"As kingfishers catch fire, dragonflies draw flame; / [ . . . ] Each mortal thing does one thing and the same: / Deals out that being indoors each one dwells; / Selves -- goes itself; 'myself' it speaks and spells, / Crying 'What I do is me; for that I came'." --Gerard Manley Hopkins

02 July 2005

Discouragement

One who longs to write but honestly has not the time and resources to complete anything at a standard of excellence which would make it worth even sending out should not read biographies of famous writers.

We hates them, we hates them, we hates them forever!

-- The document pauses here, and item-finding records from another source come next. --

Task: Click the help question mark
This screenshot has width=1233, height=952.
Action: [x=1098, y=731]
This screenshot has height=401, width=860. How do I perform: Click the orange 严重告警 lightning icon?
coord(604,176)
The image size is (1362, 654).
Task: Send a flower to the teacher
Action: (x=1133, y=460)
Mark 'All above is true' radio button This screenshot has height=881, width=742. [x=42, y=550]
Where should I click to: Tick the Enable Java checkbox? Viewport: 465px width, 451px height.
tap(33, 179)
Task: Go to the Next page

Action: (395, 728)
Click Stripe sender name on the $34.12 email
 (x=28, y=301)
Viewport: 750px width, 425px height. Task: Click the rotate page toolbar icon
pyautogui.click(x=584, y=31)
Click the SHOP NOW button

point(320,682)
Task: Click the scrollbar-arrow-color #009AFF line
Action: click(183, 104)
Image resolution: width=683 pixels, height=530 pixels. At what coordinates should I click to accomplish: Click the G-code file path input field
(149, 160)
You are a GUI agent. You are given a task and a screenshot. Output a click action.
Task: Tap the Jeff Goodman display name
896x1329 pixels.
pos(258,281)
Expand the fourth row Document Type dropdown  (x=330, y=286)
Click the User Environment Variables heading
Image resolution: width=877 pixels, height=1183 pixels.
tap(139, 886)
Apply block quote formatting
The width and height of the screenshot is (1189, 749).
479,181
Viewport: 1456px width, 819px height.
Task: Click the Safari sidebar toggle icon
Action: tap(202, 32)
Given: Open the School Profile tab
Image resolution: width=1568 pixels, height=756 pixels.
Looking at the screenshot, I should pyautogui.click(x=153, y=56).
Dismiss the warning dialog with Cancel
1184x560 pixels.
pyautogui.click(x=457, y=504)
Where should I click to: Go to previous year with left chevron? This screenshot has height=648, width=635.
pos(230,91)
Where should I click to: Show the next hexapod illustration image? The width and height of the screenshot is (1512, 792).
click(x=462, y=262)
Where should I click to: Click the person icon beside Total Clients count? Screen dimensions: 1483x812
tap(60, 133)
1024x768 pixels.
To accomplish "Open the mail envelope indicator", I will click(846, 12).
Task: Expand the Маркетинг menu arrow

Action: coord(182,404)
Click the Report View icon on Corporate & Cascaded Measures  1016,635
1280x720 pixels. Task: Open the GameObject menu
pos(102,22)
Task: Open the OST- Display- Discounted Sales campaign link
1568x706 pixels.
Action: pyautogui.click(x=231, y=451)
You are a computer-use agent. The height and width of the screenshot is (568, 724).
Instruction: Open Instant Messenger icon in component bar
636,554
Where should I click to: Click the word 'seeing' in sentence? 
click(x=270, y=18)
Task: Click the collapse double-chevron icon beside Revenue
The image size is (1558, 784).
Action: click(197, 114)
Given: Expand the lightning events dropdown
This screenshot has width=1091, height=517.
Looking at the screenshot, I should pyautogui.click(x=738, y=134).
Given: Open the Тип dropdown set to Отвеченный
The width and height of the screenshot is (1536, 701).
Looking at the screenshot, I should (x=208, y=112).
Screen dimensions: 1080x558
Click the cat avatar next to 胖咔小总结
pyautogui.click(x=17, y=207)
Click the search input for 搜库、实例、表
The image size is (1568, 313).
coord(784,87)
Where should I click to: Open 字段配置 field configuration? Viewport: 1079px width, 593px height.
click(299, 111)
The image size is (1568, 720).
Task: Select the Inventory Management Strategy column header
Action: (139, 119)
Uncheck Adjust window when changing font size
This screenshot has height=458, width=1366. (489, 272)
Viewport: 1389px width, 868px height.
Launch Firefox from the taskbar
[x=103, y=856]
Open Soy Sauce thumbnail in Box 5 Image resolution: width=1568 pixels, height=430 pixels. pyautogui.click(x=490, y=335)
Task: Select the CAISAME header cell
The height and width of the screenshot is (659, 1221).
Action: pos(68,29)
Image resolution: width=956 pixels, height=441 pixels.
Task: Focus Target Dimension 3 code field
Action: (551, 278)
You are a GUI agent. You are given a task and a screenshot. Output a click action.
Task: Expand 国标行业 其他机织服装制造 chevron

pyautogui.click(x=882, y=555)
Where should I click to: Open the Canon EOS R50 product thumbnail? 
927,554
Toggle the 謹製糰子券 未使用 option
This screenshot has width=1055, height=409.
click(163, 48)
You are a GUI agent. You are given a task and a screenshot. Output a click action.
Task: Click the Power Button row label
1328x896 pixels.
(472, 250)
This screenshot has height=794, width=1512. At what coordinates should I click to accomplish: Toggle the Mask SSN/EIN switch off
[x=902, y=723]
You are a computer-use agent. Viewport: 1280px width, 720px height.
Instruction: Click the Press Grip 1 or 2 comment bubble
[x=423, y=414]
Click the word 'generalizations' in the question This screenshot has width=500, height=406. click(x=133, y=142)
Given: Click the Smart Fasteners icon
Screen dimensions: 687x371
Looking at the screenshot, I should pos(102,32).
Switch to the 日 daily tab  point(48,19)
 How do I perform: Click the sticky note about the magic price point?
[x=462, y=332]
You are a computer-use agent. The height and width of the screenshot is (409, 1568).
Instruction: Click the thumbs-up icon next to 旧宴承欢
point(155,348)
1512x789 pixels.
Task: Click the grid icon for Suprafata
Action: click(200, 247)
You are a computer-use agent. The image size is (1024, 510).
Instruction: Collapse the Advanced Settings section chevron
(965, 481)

I'll be better tomorrow when the effects have worn off. :)

2 comments:

Lucindyl said...

Oh, but you should read biographies of excellent writers at such times! Just choose very deliberately which ones. :) When my life prevents me from focusing on the writing (as it has for the past how many years, as we raise little ones?) I find that reading biographies of people who were tremendous writers but who had terrible personal lives is very, very, very helpful. It reminds me that writing isn't life, afterall, and that what I'm required to be doing now does have an incredibly important purpose. As does what you're doing. It's worthwhile, and every job well done for our Abba is another chapter in the little book He's making of our lives as He writes them. :)

(Translation:--He believes in you. I do, too. You're doing an incredibly good job.)

Beth Impson said...

Thanks, LuCindy! You are as always wonderful.